Dataset excerpts:
+ + + + +
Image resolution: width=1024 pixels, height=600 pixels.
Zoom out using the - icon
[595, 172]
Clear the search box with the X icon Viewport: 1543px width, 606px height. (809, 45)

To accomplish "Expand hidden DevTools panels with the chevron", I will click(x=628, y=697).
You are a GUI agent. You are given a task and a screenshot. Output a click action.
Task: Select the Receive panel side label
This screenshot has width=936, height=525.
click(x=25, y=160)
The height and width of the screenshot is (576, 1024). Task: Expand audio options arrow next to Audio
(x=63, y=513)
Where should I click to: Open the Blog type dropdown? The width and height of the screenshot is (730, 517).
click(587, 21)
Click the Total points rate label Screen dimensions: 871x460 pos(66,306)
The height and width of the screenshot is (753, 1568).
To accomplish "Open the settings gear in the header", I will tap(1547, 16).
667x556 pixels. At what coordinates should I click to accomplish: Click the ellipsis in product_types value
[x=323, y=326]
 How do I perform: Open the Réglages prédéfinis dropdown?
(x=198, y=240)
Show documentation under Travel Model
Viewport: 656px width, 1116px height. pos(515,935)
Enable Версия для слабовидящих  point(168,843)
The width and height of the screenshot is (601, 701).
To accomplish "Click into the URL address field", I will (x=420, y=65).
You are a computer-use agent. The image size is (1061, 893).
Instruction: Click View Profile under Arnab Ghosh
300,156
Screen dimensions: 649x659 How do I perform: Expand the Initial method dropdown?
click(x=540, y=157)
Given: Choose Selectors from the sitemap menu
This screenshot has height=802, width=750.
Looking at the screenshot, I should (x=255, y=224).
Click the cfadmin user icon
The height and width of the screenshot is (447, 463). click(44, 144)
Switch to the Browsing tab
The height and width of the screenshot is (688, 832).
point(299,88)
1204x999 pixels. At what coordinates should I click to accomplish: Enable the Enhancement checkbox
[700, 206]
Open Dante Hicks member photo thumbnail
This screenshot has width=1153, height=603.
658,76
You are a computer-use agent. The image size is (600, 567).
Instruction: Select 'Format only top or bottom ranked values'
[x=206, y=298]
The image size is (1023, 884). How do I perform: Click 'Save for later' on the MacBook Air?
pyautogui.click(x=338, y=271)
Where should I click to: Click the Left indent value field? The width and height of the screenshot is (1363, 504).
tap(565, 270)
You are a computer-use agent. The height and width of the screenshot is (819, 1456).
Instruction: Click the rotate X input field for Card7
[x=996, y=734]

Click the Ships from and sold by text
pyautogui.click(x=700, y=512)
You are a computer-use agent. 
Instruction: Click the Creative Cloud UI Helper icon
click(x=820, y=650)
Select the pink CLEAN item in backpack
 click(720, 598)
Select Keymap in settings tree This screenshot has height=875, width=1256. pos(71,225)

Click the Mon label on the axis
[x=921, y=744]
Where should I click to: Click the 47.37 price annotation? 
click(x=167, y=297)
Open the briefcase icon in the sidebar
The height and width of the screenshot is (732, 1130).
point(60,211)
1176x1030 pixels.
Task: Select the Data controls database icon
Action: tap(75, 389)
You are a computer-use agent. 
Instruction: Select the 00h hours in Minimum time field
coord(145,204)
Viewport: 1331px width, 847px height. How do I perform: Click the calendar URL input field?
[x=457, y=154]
+ + + + +
EXERCISE GOAL:
The entries above must be returned in full, exactly as shown.

RESPONSE TO THE EXERCISE:
Image resolution: width=1024 pixels, height=600 pixels.
Zoom out using the - icon
[595, 172]
Clear the search box with the X icon Viewport: 1543px width, 606px height. (809, 45)

To accomplish "Expand hidden DevTools panels with the chevron", I will click(x=628, y=697).
You are a GUI agent. You are given a task and a screenshot. Output a click action.
Task: Select the Receive panel side label
This screenshot has width=936, height=525.
click(x=25, y=160)
The height and width of the screenshot is (576, 1024). Task: Expand audio options arrow next to Audio
(x=63, y=513)
Where should I click to: Open the Blog type dropdown? The width and height of the screenshot is (730, 517).
click(587, 21)
Click the Total points rate label Screen dimensions: 871x460 pos(66,306)
The height and width of the screenshot is (753, 1568).
To accomplish "Open the settings gear in the header", I will tap(1547, 16).
667x556 pixels. At what coordinates should I click to accomplish: Click the ellipsis in product_types value
[x=323, y=326]
 How do I perform: Open the Réglages prédéfinis dropdown?
(x=198, y=240)
Show documentation under Travel Model
Viewport: 656px width, 1116px height. pos(515,935)
Enable Версия для слабовидящих  point(168,843)
The width and height of the screenshot is (601, 701).
To accomplish "Click into the URL address field", I will (x=420, y=65).
You are a computer-use agent. The image size is (1061, 893).
Instruction: Click View Profile under Arnab Ghosh
300,156
Screen dimensions: 649x659 How do I perform: Expand the Initial method dropdown?
click(x=540, y=157)
Given: Choose Selectors from the sitemap menu
This screenshot has height=802, width=750.
Looking at the screenshot, I should (x=255, y=224).
Click the cfadmin user icon
The height and width of the screenshot is (447, 463). click(44, 144)
Switch to the Browsing tab
The height and width of the screenshot is (688, 832).
point(299,88)
1204x999 pixels. At what coordinates should I click to accomplish: Enable the Enhancement checkbox
[700, 206]
Open Dante Hicks member photo thumbnail
This screenshot has width=1153, height=603.
658,76
You are a computer-use agent. The image size is (600, 567).
Instruction: Select 'Format only top or bottom ranked values'
[x=206, y=298]
The image size is (1023, 884). How do I perform: Click 'Save for later' on the MacBook Air?
pyautogui.click(x=338, y=271)
Where should I click to: Click the Left indent value field? The width and height of the screenshot is (1363, 504).
tap(565, 270)
You are a computer-use agent. The height and width of the screenshot is (819, 1456).
Instruction: Click the rotate X input field for Card7
[x=996, y=734]

Click the Ships from and sold by text
pyautogui.click(x=700, y=512)
You are a computer-use agent. 
Instruction: Click the Creative Cloud UI Helper icon
click(x=820, y=650)
Select the pink CLEAN item in backpack
 click(720, 598)
Select Keymap in settings tree This screenshot has height=875, width=1256. pos(71,225)

Click the Mon label on the axis
[x=921, y=744]
Where should I click to: Click the 47.37 price annotation? 
click(x=167, y=297)
Open the briefcase icon in the sidebar
The height and width of the screenshot is (732, 1130).
point(60,211)
1176x1030 pixels.
Task: Select the Data controls database icon
Action: tap(75, 389)
You are a computer-use agent. 
Instruction: Select the 00h hours in Minimum time field
coord(145,204)
Viewport: 1331px width, 847px height. How do I perform: Click the calendar URL input field?
[x=457, y=154]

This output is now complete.